Dabei macht es sich So wie du mich willst nicht einfach, Claire als Antagonistin ihrer eigenen Geschichte vorzustellen. Hat nicht ein/e jede/r das Recht darauf, glücklich zu sein? Und wie kann man über Jahrzehnte Idealen entsprechen, die sich nicht nur im ständigen Wandel befinden, sondern heute mehr denn je auf das Äußere, das Visuelle konzentrieren? Sollte man dies überhaupt, selbst wenn es bedeutet, die eigene Persönlichkeit dabei aufzugeben?

So wie du mich willst liefert keine leichten Antworten und genau genommen sogar viel weniger Antworten als Fragen. Vielmehr gibt der Filmemacher die Themen an das Publikum, so dass es sich selbst Gedanken machen kann. Auf eine geschickte Weise präsentiert der Film im letzten Drittel drei Möglichkeiten, wie die Geschichte, in der sich Claire unausweichlich in eine Sackgasse manövriert, aufgelöst werden könnte. Dabei gibt es keine Variante ohne Verlierer, was nicht heißt, dass es nichts zu Lernen gibt.

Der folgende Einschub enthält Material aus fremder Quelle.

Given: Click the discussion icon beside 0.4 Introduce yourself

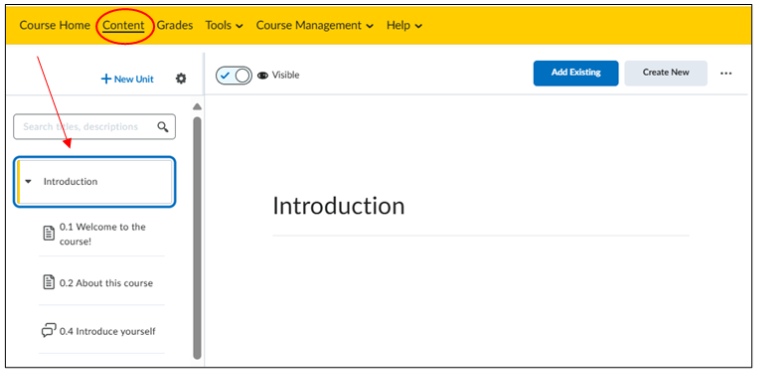Looking at the screenshot, I should [49, 330].

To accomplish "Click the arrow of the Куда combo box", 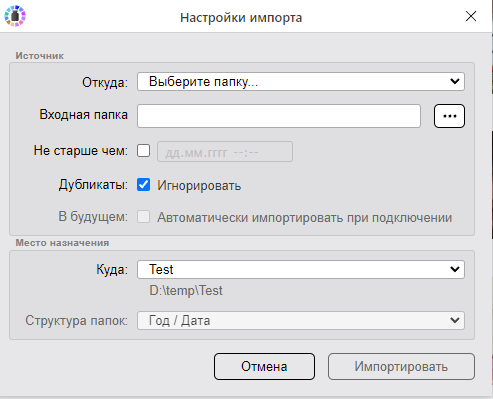I will coord(455,269).
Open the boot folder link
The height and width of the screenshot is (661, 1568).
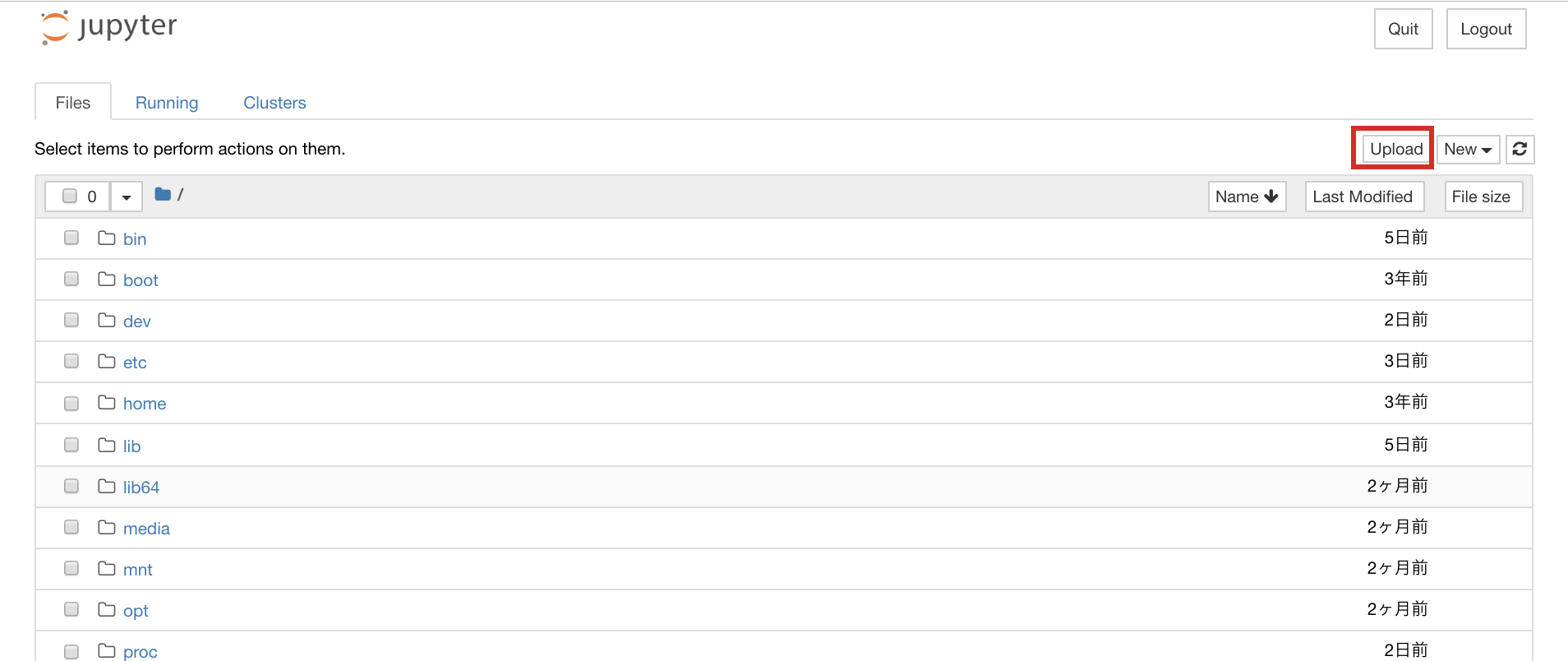click(x=141, y=280)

Dass dies funktioniert, liegt an der unvorstellbar wandlungsfähigen Juliette Binoche, die hier Einblick in eine zutiefst verletzte Seele gibt und in einer geradezu entwaffnend unverfälschten Darbietung Claires Entscheidungen zur Diskussion stellt, ohne das Publikum in eine Richtung zu beeinflussen. Das macht ihre Handlungen nicht richtig, aber nachvollziehbar. Als Drama eignet sich der Film nur für ein ruhiges Publikum, das bereit ist, die Zwischentöne zu hören. Und derer gibt es genug.


Fazit:
„Es gibt keine schlimmere Rivalin als die, die nicht existiert.“ In Claires Fall hat sie sie selbst erschaffen. Die Blaupause, die sie dafür hernimmt, verrät viel über sie selbst und würde eine Ablehnung gleich zweimal so verheerend werden lassen. Von Juliette Binoche sehenswert facettenreich und vielschichtig nuanciert gespielt, widmet sich Regisseur Safy Nebbou Themen, die in der heutigen Zeit, in der die reale Welt und diejenige, in der Illusionen Wirklichkeit ersetzen zu können scheinen, immer mehr verschmelzen, aktueller sind denn je. Das Porträt einer Frau, deren Angst vor dem Älterwerden und der Einsamkeit ihr Handeln bestimmt, ist atmosphärisch eingefangen. Inhaltlich eignet sich So wie du mich willst allerdings eher für ein reifes Publikum, das sich mit den Inhalten auch auseinanderzusetzen vermag. Diese zu ignorieren wäre dabei ebenso fatal, wie eine eigene Illusion zu kreieren. Virtuelle Identitäten mag man sich nach den eigenen Vorstellungen erschaffen können – aber leben kann man nur in der Wirklichkeit.
Ein inhaltlich starkes und bemerkenswertes Drama.